The development in 2012 of CRISPR/Cas9 as a genome editing tool by one of Intellia’s founders, Jennifer Doudna, has triggered unprecedented scientific research on how to apply this technology to revolutionize medical care and treatment. This work is rapidly leading to the development of a new class of therapeutic options for patients with chronic diseases.
The ideal genome editing technology
CRISPR/Cas9 technology makes possible the precise and targeted modification of the genetic material of cells. Genome editing works by using an enzyme to make a cut at a chosen site in the genome, followed by the deletion, repair or insertion of genetic material at that site, to restore cellular function facilitated by the cell’s natural DNA repair mechanisms.
“We may be nearing the beginning of the end of genetic diseases.”
Jennifer Doudna, Ph.D., Professor of Chemistry and Molecular and Cell Biology, University of California; Founder, Intellia Therapeutics
CRISPR/Cas9 genome editing has the potential to treat a broad range of diseases that are not adequately addressed by current therapies.
Given its permanent effects on DNA, genome editing could potentially cure a disease with a single treatment. This represents a significant advantage over today’s medicines targeting genetic diseases, which commonly offer only temporary relief, must be repeated often, or are taken for an entire lifetime.
Additionally, unlike gene therapy, which typically involves introducing additional DNA into a patient’s cells to address the genetic deficiency, genome editing can make permanent, precise changes in the patients’ chromosomes, stably repairing the underlying genetic mutation. Furthermore, genome editing can remove or repair anomalous genes that drive diseases, which gene therapy typically cannot. These attributes of genome editing may provide a significant competitive edge over gene therapy, more closely mimicking the body’s own repair system while also addressing a broader spectrum of diseases.
Attributes and therapeutic potential
Unlike more cumbersome and costly earlier-generation genome editing technologies, such as zinc finger nucleases (ZFNs) and transcription activator-like effector nucleases (TALENs), the CRISPR/Cas9 system is simple. CRISPR/Cas9’s potential stems not only from this simplicity, but also from its selectivity, broad applicability, rapid optimizability, scalability and multifunctional programmability.
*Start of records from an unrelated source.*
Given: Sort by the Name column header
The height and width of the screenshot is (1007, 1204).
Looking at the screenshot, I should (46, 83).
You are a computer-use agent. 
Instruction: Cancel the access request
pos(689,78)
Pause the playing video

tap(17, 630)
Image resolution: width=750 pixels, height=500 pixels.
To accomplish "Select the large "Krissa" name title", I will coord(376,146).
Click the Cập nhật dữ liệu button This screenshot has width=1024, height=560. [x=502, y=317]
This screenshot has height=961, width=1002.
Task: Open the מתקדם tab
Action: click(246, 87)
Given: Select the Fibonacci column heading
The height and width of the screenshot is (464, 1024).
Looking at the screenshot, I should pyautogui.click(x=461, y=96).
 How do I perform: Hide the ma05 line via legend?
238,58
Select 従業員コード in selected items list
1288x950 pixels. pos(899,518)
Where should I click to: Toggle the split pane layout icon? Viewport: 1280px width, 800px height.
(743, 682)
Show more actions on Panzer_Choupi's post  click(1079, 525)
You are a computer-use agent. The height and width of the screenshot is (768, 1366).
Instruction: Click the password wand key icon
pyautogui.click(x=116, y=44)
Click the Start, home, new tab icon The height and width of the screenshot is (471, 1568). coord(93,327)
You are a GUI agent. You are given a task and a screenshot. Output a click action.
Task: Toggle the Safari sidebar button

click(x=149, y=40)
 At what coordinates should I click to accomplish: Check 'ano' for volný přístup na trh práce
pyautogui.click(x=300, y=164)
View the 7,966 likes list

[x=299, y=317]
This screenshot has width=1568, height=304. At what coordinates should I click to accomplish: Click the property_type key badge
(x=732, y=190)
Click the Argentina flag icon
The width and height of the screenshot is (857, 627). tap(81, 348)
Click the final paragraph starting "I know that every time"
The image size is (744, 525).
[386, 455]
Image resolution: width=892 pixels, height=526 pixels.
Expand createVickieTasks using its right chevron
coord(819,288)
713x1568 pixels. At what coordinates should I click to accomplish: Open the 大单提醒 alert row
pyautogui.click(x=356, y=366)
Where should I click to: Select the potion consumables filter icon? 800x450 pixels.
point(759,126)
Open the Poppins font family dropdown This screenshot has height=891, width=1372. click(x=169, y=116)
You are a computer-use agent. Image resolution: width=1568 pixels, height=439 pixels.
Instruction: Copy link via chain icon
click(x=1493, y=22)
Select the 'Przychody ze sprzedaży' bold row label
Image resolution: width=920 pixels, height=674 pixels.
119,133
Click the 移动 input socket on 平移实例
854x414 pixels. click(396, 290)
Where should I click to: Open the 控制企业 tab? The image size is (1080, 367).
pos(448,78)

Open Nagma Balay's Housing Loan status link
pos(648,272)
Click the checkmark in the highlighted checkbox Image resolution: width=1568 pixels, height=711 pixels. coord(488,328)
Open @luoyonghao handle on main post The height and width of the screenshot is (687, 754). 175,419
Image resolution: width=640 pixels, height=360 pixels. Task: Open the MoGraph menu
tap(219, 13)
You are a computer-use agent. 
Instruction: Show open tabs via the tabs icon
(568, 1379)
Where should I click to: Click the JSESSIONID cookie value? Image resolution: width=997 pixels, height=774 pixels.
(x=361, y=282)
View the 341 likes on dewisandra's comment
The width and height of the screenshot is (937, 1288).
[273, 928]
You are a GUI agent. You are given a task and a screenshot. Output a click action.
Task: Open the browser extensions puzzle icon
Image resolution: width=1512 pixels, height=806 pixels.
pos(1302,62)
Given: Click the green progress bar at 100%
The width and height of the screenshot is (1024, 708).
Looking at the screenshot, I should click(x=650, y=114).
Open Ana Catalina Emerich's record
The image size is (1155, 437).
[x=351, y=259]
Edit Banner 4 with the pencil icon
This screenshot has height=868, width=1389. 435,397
|KEY ENABLING ATTRIBUTES TO BECOME
NEXT BIG DRUG CLASS
|BROADEST POTENTIAL TO MODULATE GENES|
|High potency (cleavage efficiency) and specificity||Ability to target multiple DNA sites simultaneously|
|Broad applicability to both in vivo and ex vivo applications||Multiplexing potential to address complex genetic disorders|
|Simple editing tools (guide RNA plus protein) allow unprecedented ability to scale and optimize||Multifunctional programmability: knockout, insert or repair genes|
|Potential one-time curative treatment|
How it works
There are two main components to the CRISPR/Cas9 genome editing system:
- The Cas9 protein, which initially recognizes the DNA and also acts like a pair of “molecular scissors” that precisely cleave the targeted DNA sequence
- The guide RNA, which recognizes the specific target DNA sequence, allowing the Cas9 scissors to cut.
Upon cleavage, the natural cellular repair processes come into play to result in knockout, repair, or insertion of genetic material.